The authors point to many studies showing "that interpersonal trust facilitates and encourages communication," a feedback loop that "is at the core of the numerous recommendations in favor of developing a close collaboration between producers and users" (463). The authors ask: is it actually possible to "intervene in the shape and nature of communication networks" used by researchers (464) ? Projects that aim to act as knowledge brokers try to do this, but it's hard to pull off: "Although conceptually appealing, presentations of this model often fail to discuss the practical difficulties of such a role in communication networks in which numerous sources of information are competing, polarization and politics matter, and information is unlikely to be neutral, objective data but, rather, bundled action proposals" (464). The authors expect that knowledge broker systems are more likely in situations of low polarization and high investment from the users of knowledge, e.g. "when a viable cost-sharing equilibrium is found" (464). They suggest the following possibilities:

  • "when users are willing to invest enough resources to hire producers as consultants" (464)
  • " when producers or, much more often, intermediaries perceive knowledge exchange activities as a legitimate and viable means to defend their own opinions, preferences, or interests and decide to invest in lobby-like activities" (464)


Referring to The Many Meanings of Research Utilization by Weiss, the authors argue that Weiss's models refer not just to different ways of *thinking* about research use, but actually different kinds of research use.

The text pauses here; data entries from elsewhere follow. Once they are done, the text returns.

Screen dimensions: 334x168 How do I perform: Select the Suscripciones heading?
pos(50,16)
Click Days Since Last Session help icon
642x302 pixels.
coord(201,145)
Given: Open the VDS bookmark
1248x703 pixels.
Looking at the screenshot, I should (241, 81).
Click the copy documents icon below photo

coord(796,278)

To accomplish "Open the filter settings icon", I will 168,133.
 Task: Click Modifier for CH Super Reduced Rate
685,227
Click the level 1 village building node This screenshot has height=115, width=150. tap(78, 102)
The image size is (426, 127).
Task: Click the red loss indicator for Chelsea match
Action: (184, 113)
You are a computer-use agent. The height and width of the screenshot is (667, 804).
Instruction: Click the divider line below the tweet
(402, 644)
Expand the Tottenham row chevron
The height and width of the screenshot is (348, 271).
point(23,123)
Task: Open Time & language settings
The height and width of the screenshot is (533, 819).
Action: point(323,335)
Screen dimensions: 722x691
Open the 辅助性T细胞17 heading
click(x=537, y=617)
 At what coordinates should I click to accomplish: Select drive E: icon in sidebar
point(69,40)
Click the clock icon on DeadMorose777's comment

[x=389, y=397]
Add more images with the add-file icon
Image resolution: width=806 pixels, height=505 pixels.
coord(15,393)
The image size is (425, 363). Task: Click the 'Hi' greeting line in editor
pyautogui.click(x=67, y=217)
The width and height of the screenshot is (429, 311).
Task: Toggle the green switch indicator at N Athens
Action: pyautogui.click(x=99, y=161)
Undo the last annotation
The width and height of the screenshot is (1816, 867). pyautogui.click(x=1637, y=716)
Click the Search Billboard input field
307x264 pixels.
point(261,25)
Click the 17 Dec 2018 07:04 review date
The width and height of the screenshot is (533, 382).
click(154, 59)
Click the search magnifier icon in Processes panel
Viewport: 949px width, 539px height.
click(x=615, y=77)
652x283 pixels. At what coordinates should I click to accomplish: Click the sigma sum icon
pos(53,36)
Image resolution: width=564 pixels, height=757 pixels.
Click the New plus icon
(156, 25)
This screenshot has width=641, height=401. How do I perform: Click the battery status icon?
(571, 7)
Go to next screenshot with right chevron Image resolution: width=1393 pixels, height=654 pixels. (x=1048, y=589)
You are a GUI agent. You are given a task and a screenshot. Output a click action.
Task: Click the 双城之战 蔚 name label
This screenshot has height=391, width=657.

They offer a model for where these uses might be more likely, depending on who bears the cost of the research and the polarization of the area. They worry that "few levers are available at the micro level to act on the perceptions of users or producers in order to influence their willingness to invest resources or efforts in knowledge transfer" (467).

Advice for The Practice of Research

The authors conclude with advice for researchers:

  • "Collective knowledge exchange and use are phenomena so deeply embedded in organizational, policy, and institutional contexts that externally valid evidence pertaining to the efficacy of specific knowledge exchange strategies is unlikely to be forthcoming"
  • "the best available source of advice for someone designing or implementing a knowledge exchange intervention will probably be found in empirically informed and sound conceptual frameworks that can be used as field guides to decide the context and understand its impact on knowledge use and the design of exchange interventions" (in other words: the best they can offer is a field guide of issues to anticipate, rather than helping people solve those problems)

Key References

(this article is a trove of sources. You should just read it rather than rely on this list)

  • Bardach, E. 1984. The Dissemination of Policy Research to Policymakers. Knowledge: Creation, Diffusion, Utilization 6:125–44.
  • Kothari, A., Birch, S., & Charles, C. (2005). “Interaction” and research utilisation in health policies and programs: does it work?. Health Policy, 71(1), 117-125.
  • Weiss, C. H. (1979). The Many Meanings of Research Utilization. Public Administration Review, 39(5), 426–431.

Theoretical and Practical Relevance

How should we think about the uses and impact of research in society? This article reviews over 200 articles from over 40 years of research in political science and the social sciences to suggest major questions to think about when trying to study the uses of knowledge. They focus on the components of knowledge exchange and the structures/contexts in which the exchange occurs. They offer a rich resource of references and "seminal texts" on the topic.